Yönetim sistemi değişikliğini ayakta tutmak, yaşatmak ve güçlendirmek için ekonomik sistemin değişmesi de kaçınılmazdı!

Cumhurbaşkanımız yönetim sistemi değişikliğine giderken “II. Kurtuluş Savaşı’nı veriyoruz” demişti. Şimdi ekonomik sistem değişikliğine giderken “Ekonomik Kurtuluş Savaşı veriyoruz” diyor.

Cumhurbaşkanı Erdoğan’ın, “Dün kendimizle birlikte tüm mazlum ve mağdurların güvenliği için ne dedik ‘Dünya beşten büyüktür’ diyerek meydan okuduk. Bugün yine kendimizin ve dostlarımızın ekonomik özgürlüğü, refahı, geleceği için ‘Dünya beşten büyüktür’ diyoruz” sözleri yaşanan ve yaşanacak olanların kısa özeti aslında.

Millet olarak Türkiye’nin Ankara’dan yönetilmesi için her iki savaşı da kazanmamız gerekiyor!

Bu da ancak siyasi bağımsızlığı ekonomik bağımsızlıkla desteklediğiniz zaman gerçekleşir…

Hükümet yıllardır yüksek faiz, ithalata dayanan ve sürekli cari açık veren ekonomimizi bu sarmaldan çıkarıp; yatırım ve üretim yapan, istihdam oluşturan ve yüksek ihracat yapan bir ekonomik sisteme dönüştürmek istiyor.

Hükümet, bunun bir ütopya olmadığını, Güney Kore’nin ekonomik modeline benzediğini, yeni modelin meyvelerinin 5/6 ay sonra milletin sofrasında olacağını söylüyor…

YENİ EKONOMİK MODEL SİYASETİ NASIL ETKİLER?

Her değişim ve geçiş süreçlerinde sıkıntılar olur. Bugün Türkiye’nin yaşadığı yüksek döviz kuru ve kontrol edilemeyen fiyat artışları bu dönüşümün doğal sonucudur.

Bu dönüşümün sancılı olacağını, devlet ve halk olarak sıkıntılar yaşayacağımızı, belki de bedeller ödeyeceğimiz biliyoruz.

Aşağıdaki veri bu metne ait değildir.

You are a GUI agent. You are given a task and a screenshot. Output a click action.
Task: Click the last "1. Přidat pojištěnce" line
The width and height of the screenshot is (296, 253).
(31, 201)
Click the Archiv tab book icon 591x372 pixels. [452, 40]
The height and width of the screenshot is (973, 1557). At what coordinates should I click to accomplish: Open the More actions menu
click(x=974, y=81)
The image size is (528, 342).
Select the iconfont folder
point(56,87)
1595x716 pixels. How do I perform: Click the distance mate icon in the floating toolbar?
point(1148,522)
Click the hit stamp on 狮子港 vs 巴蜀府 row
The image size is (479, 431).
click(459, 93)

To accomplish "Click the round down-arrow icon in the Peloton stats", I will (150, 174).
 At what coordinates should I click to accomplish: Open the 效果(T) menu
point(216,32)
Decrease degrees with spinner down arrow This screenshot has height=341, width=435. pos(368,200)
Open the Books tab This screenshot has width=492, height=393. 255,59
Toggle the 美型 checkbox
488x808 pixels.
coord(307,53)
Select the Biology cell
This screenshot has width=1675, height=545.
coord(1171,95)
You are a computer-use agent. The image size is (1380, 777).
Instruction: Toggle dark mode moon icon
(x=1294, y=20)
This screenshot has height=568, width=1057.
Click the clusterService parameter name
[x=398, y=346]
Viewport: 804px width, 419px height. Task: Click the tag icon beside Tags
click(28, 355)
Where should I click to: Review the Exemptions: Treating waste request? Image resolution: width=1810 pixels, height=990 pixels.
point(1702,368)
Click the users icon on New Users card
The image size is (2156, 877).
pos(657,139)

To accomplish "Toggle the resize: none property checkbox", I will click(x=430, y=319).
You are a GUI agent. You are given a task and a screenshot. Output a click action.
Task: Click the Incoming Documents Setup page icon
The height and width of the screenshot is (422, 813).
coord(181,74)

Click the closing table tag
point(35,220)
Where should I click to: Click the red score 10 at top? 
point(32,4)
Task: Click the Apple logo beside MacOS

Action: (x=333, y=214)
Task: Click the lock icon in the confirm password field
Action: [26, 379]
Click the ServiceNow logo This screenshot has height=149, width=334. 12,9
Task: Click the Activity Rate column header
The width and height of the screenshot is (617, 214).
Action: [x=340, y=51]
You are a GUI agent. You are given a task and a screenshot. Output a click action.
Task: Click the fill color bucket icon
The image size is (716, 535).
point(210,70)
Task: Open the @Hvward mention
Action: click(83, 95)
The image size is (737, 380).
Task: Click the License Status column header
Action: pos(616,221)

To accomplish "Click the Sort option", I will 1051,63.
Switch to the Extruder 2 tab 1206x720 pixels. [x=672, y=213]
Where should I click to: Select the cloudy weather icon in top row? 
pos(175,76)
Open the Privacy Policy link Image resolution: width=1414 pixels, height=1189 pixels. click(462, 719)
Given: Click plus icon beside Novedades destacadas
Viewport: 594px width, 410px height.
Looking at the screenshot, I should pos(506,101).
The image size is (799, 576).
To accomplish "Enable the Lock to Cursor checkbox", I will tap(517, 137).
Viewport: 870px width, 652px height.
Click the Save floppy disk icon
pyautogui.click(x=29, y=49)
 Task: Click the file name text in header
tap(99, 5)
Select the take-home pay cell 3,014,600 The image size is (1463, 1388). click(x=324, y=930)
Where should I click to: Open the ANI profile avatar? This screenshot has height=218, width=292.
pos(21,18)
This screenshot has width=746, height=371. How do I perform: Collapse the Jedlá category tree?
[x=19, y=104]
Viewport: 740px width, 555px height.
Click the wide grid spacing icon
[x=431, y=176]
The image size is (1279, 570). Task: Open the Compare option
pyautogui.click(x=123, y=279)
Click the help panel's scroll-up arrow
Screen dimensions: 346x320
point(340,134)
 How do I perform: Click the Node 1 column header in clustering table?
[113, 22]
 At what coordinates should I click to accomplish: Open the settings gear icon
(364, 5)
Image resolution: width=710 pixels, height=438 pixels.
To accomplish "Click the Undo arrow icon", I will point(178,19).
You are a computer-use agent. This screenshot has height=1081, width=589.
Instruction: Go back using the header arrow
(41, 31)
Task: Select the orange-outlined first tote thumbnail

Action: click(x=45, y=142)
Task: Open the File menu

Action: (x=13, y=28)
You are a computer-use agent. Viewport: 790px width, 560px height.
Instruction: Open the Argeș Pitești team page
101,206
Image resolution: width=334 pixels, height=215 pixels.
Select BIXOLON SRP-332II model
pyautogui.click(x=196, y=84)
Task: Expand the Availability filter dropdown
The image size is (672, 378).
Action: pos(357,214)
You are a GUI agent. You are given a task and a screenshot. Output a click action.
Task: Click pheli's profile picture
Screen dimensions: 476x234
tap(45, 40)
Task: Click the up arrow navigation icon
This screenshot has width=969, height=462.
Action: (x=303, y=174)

Erdoğan, sistem değişikliğinde yaşanan sıkıntıların ekonomik model değişikliğinde de yaşanabileceği uyarısında bulunurken halkın moral ve umudunu da pozitif tutmanın önemini biliyor.

“Biz ülkemizde nasıl tüm vatandaşlarımızı en geniş hak ve özgürlüklere kavuşturmuşsak, inşallah ekonomide de yatırım, istihdam, üretim, ihracat, büyüme merkezli yeni programımızla refahı yaygınlaştıracağız. Bugün demokrasiyi konuşuyoruz. İnşallah yarın milletimizin refahını nasıl arttırdığımızın muhasebesini yapacağız…”

Görünen o ki, yol uzun ve engellerle dolu. Mücadele ve savaş çetin olacak. Kazanmanın formülü, devlet ve millet birlikteliği…

Hükümetin bu modeli halka hızlı ve doğru anlatması gerekiyor. Devletin ve milletin zora düşmesinden iktidar çıkarmaya çalışan muhalefete karşı daha güçlü bir duruş gösterilmeli…

İşte o zaman 2023, 2053, 2071 seçimlerini “yerli ve milli” olan partiler kazanır!